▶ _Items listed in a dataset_

---+---

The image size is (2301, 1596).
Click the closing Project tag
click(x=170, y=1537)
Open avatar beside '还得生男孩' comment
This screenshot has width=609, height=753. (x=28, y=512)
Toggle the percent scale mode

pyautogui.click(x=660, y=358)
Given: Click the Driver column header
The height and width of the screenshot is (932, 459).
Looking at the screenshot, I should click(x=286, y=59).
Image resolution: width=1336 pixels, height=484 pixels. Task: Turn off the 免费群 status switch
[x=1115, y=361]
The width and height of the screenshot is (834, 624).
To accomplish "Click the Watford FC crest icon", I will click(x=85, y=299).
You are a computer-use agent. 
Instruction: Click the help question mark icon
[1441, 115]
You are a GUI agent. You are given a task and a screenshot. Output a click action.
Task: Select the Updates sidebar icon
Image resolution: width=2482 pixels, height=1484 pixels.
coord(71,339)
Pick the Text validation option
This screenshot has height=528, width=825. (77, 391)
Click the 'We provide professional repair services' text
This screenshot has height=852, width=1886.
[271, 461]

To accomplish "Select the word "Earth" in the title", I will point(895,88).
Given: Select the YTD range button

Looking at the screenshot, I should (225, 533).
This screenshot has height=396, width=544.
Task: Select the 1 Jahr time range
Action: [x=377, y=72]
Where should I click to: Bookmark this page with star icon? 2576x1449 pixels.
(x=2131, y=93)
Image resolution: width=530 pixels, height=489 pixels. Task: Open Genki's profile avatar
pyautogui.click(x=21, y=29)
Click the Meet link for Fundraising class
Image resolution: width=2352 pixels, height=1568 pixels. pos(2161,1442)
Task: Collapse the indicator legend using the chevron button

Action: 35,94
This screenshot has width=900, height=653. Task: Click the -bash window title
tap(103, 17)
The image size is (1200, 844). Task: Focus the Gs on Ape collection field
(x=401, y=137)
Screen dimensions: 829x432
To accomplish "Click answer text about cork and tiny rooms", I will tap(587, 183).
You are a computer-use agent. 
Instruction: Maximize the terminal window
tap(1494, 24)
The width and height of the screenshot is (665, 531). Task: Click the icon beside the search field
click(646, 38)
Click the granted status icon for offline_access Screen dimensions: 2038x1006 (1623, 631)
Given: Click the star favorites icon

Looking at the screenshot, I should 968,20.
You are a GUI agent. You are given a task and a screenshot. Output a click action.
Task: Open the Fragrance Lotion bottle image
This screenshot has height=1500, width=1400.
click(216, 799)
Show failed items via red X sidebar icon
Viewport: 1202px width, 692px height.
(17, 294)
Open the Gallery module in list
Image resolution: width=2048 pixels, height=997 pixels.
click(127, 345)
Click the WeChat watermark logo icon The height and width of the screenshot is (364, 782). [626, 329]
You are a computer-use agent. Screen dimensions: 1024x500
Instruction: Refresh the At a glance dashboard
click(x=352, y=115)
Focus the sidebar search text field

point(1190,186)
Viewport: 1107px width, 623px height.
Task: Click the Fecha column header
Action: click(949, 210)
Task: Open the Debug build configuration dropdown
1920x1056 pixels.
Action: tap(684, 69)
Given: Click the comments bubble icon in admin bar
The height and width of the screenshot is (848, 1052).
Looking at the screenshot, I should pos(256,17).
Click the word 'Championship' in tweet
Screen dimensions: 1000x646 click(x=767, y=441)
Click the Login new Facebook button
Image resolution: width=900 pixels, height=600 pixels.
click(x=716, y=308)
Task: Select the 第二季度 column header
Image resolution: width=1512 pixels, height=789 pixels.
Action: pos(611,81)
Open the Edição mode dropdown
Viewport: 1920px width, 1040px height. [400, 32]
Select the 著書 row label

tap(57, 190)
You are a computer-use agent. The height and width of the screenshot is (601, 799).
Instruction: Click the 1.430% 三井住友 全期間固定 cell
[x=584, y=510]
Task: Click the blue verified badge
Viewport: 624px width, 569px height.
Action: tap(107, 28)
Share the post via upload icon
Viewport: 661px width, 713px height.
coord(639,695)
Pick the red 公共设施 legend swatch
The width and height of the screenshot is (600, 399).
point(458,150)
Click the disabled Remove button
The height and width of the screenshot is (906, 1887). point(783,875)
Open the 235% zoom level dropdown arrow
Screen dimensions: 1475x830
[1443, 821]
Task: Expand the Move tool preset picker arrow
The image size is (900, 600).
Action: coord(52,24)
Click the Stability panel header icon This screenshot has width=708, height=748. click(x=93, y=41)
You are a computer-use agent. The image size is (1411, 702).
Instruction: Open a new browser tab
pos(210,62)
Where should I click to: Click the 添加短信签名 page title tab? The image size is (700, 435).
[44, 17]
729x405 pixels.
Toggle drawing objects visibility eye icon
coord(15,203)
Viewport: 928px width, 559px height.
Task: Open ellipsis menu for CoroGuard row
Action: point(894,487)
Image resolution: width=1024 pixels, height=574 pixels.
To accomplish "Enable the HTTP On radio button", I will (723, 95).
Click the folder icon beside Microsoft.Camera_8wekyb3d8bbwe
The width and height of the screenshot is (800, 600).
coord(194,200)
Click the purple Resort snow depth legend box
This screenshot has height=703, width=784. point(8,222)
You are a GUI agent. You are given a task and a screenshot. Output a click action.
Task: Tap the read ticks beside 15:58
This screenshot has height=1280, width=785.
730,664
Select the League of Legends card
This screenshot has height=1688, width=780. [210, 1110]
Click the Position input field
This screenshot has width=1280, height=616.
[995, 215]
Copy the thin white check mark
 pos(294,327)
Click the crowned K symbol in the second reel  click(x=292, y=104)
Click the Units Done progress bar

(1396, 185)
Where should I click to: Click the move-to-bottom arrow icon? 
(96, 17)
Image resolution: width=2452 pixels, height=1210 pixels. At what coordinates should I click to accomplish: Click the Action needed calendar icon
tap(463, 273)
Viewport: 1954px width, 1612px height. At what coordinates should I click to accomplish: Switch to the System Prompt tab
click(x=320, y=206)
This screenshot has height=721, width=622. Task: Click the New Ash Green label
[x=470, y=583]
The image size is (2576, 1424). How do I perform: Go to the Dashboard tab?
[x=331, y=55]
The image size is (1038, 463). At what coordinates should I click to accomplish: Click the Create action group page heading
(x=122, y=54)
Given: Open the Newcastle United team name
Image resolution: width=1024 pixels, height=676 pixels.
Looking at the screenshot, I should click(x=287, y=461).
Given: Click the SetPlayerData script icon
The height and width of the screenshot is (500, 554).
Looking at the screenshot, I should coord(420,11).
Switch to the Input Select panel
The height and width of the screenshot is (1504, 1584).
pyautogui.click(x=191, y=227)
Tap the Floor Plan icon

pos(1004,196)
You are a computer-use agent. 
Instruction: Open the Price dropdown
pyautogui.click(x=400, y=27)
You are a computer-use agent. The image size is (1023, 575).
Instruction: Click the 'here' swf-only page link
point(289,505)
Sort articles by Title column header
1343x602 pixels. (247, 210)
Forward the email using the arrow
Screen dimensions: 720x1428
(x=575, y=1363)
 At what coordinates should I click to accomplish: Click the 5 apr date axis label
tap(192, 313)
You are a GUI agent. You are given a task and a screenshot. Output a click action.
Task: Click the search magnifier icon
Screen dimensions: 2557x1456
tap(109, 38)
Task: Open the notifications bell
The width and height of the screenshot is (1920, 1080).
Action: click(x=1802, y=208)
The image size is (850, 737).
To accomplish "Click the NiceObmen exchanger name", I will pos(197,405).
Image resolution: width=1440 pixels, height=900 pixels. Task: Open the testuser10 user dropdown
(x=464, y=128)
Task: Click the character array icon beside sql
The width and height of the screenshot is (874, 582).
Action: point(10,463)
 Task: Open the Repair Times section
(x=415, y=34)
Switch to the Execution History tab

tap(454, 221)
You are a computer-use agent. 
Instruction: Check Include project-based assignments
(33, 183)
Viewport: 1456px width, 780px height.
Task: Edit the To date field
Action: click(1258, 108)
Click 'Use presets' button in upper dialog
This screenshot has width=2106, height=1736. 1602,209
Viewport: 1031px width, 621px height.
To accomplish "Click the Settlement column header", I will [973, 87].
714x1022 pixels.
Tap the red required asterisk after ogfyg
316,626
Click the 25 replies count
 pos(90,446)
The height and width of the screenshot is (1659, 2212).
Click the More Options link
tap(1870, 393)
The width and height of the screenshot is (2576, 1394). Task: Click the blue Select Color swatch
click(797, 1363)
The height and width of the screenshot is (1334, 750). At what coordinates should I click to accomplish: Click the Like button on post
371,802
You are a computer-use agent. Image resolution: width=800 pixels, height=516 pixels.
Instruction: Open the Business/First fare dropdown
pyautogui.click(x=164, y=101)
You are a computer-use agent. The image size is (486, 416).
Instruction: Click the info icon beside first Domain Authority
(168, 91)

---+---

▶ _Instructions to follow_
Reproduce the lines above verbatim, starting at the line that contains "Given: Click the Driver column header" and ending at the line that contains "[1441, 115]".

▶ _Answer for the task_
Given: Click the Driver column header
The height and width of the screenshot is (932, 459).
Looking at the screenshot, I should click(x=286, y=59).
Image resolution: width=1336 pixels, height=484 pixels. Task: Turn off the 免费群 status switch
[x=1115, y=361]
The width and height of the screenshot is (834, 624).
To accomplish "Click the Watford FC crest icon", I will click(x=85, y=299).
You are a computer-use agent. 
Instruction: Click the help question mark icon
[1441, 115]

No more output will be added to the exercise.